Compilation album by Noiseworks
- Released: 2 October 1992
- Recorded: 1986–1992
- Genres: Rock; pop; pub rock;
- Length: 61:13
- Label: Columbia

Noiseworks chronology
| Love Versus Money (1991) | Greatest Hits (1992) | The Essential Noiseworks (2007) |

Singles from Greatest Hits
- "Let It Be (live)" Released: 1992;

= Greatest Hits (Noiseworks album) =

1992 compilation album by Noiseworks

Greatest Hits is the first compilation album by Australian rock band Noiseworks. Released in 1992, it peaked at No. 4 in Australia and was certified platinum in 1993.

==Background==
After releasing three studio albums, Noiseworks completed a national tour in March 1992 and disbanded shortly after. Band member, Jon Stevens pursued opportunities on a different kind of stage and starred as Judas in the 1992 highly acclaimed and successful Australian Musical Production of Andrew Lloyd Webber's Jesus Christ Superstar.

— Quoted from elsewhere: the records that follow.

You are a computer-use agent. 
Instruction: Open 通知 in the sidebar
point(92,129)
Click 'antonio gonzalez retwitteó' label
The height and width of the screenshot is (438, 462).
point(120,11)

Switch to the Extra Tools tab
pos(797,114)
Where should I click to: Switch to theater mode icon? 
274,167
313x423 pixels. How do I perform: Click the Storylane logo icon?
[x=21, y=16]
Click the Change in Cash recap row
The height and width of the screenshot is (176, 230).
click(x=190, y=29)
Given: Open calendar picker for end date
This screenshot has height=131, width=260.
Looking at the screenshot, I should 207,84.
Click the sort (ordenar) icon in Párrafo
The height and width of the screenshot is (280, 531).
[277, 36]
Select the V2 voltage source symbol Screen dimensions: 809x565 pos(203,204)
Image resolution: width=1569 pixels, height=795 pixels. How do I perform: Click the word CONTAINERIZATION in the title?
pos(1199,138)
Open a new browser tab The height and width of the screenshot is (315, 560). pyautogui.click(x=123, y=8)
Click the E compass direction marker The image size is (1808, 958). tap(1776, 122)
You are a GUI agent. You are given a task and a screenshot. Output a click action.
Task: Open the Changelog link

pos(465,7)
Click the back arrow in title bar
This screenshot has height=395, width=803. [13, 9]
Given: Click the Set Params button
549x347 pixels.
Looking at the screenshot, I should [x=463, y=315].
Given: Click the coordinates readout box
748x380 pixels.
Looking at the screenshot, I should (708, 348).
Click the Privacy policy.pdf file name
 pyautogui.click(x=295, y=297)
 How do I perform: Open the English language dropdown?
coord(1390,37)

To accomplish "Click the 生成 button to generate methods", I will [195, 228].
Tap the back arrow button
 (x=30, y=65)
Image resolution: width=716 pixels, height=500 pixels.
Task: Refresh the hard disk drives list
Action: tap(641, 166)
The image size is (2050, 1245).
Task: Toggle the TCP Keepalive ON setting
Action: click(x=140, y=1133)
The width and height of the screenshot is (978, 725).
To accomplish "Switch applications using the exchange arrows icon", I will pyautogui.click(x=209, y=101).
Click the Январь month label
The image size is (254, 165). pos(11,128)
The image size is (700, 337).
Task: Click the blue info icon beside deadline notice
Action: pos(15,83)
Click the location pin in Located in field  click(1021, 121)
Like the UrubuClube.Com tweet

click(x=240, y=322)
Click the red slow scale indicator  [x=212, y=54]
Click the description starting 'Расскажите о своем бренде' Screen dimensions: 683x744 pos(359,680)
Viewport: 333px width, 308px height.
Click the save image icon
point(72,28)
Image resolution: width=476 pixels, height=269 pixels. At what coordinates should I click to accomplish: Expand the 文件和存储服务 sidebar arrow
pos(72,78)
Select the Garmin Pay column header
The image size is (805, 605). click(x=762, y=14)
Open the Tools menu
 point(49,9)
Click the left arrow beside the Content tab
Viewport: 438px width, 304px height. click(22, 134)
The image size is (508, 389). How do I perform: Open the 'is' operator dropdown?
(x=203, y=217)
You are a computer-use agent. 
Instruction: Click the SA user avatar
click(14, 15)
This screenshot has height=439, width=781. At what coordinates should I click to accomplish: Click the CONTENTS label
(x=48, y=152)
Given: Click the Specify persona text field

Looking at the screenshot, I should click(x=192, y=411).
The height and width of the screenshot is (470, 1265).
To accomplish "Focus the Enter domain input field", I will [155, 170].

A greatest hit album was released to collate the group's singles and included three Australian top twenty singles, "Take Me Back", "Touch" and "Hot Chilli Woman". The songs appear in chronological order of release.
A live recording of the Beatles' song "Let It Be" was released as the first and only single. It was recorded at their live concert in March 1992.

==Track listing==
1. "No Lies" – 3:53
2. "Take Me Back" – 3:26
3. "Welcome to the World" – 4:43
4. "Love Somebody" – 4:24
5. "Burning Feeling" – 3:55
6. "Touch" – 5:03
7. "Simple Man" – 3:48
8. "Voice of Reason" – 4:12
9. "In My Youth" – 3:32
10. "Freedom" – 3:17
11. "Miles & Miles" – 4:13
12. "Hot Chilli Woman" – 3:23
13. "R.I.P. (Millie)" – 4:34
14. "Take You Higher" (with Vika & Linda Bull) – 3:35
15. "Let It Be" (live) – 5:15

==Chart positions==
===Weekly charts===
Greatest Hits debuted at No. 16 in Australia and peaked at No. 4 two weeks later.

| Chart (1992–1993) | Peak position |
|---|---|
| Australian Albums (ARIA) | 4 |

===Year-end charts===

| Chart (1992) | Rank |
|---|---|
| Australian Albums Chart | 34 |

==Certifications==

| Region | Certification | Certified units/sales |
| Australia (ARIA) | Platinum | 70,000^{^} |
^{^} Shipments figures based on certification alone.